でも独りで歩いて来ることは想定していたので、驚きはなかった。
むしろ、ほっとした。
昨日あんなに激しく泣いて……
ひとりで家に帰ることは出来たか。
ひとりで起きられたか。
朝食はちゃんと食ったか。
家を定刻に出られるか。
会社に休まずに行けるか。
実は朝から、そんなことばかりグルグルと考えてしまった。
芽生を起こし朝食を作りながら、制服に着替えさせながら……
彼は子供じゃない。いい大人で社会人なのに、どうにも放っておけない人だった。
好きな人がいると、こんなにもありふれた日常風景が、違って見えるものか。
彼がゆっくりと坂を下り、俺が立つ公園に近づいてくる。
公園の樹々からの木漏れ日がまるでスポットライトのように彼に降り注ぎ、新緑の緑の匂いがむっと立ち込めた。
俺は柄にもなくかなり緊張していた。
どうか……気付いてくれ。
いい歳して少しの力が足りない俺に、一歩踏み出す勇気を与えて欲しい。
彼はお母さん達の中に男ひとり佇む俺のことを、最初は不思議そうな顔でぼんやりと眺めていたが、その後少し目を細めてじっと真剣に見つめてくれた。
昨日公園で出逢った俺は、ここにいる!
とにかく念力でも送りたい気持ちだった。
やがて、あっと驚きの声がバス停にまで届いた。彼が俺のことをしっかり認識してくれたのが分かった。

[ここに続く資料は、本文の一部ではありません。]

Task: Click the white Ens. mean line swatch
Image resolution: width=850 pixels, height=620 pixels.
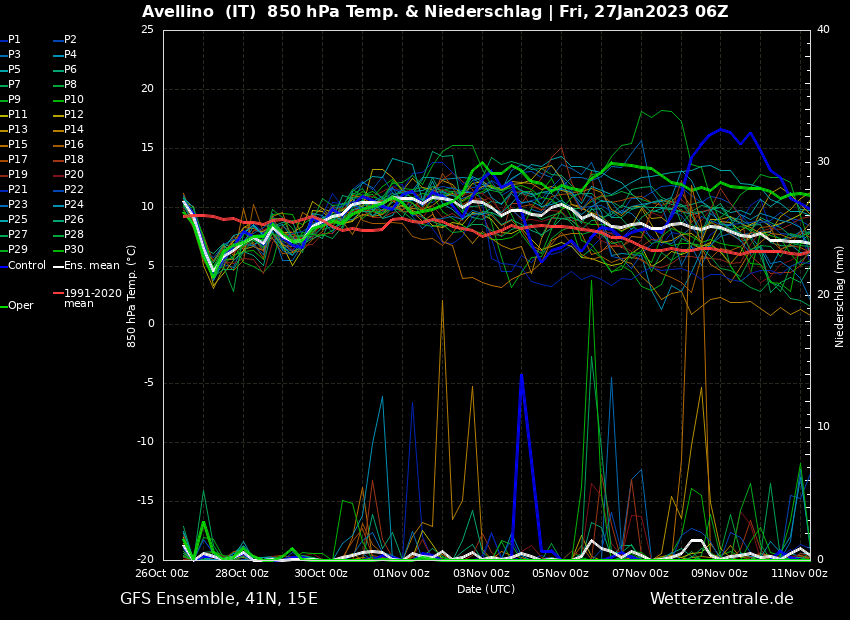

真正面から見ると男性に失礼な形容かもしれないが、本当に可愛い顔をしているなと。
やっぱり泣き顔よりも笑った顔の方が断然似合うよ。
見開いた黒目がちの大きな目。
通った細い鼻筋、薄く開いた淡い色の唇。
彼は野に咲く花のように、軽やかで可憐だった。
俺は嬉しさのあまり、子供みたいに手を頭上にあげてブンブンと振ってしまった。
「あら!滝沢さんってば、もしかして脈ありじゃないですか」
「彼、驚いているわね。なんか可愛い~」
俺が手を振ったことで周りのお母さん達も一斉に彼の方を見たので、彼はたじろいだ様子で一歩また一歩と退いてしまった。
あぁ!ダメだ!これじゃチャンスが逃げてしまう。
いよいよ俺の方から歩み寄る番だ。
「やぁ!やっとこっちを見てくれたね」
声を大きく張り上げて、一歩また一歩と近づていく。
「きゃあ~頑張ってー」
背後からはお母さん達の黄色い声援が聞こえる。おいおい……これでは逆効果じゃ。
とにかくここではない何処かで、じっくり話したいと願った。
俺と二人で。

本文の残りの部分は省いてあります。